Your task: Write out exactly the lines from the one containing "Screen dimensions: 2119x1159" through the last line of the records below, including both.

Records for this exercise:

◇ ◇ ◇ ◇ ◇

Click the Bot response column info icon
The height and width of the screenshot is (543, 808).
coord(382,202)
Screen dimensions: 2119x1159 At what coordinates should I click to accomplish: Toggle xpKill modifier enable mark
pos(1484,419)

◇ ◇ ◇ ◇ ◇

Completed task:
Screen dimensions: 2119x1159 At what coordinates should I click to accomplish: Toggle xpKill modifier enable mark
pos(1484,419)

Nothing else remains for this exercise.